> _Working data_
————————

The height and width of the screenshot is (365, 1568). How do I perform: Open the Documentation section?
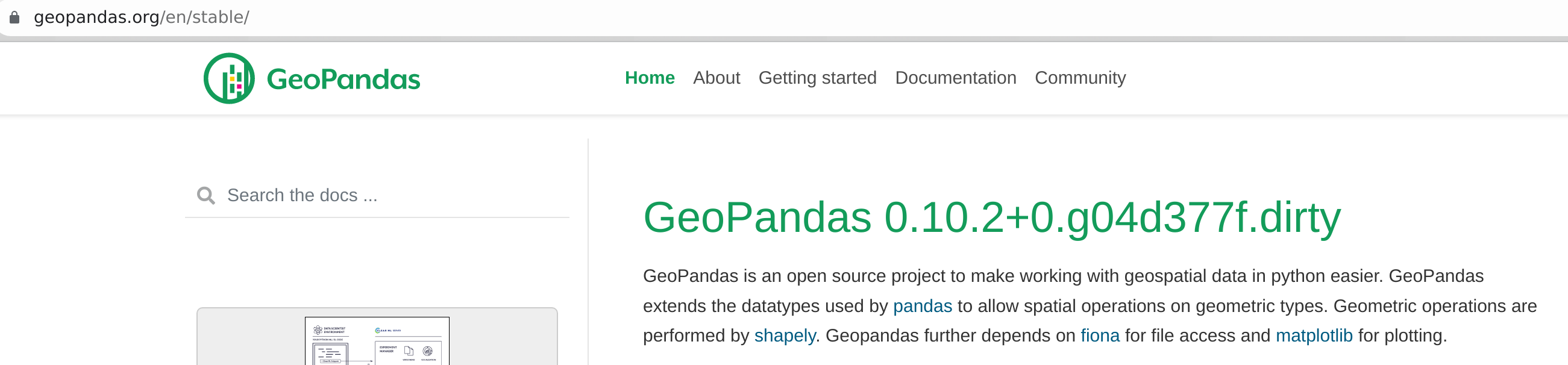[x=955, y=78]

————————

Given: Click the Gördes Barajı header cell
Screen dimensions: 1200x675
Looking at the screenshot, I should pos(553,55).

————————

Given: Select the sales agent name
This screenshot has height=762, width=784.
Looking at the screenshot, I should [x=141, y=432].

————————

> _Exercise requirements_
How many lines of the entries include the string "Given"? Answer with a number and no other words.

> _Expected answer_
2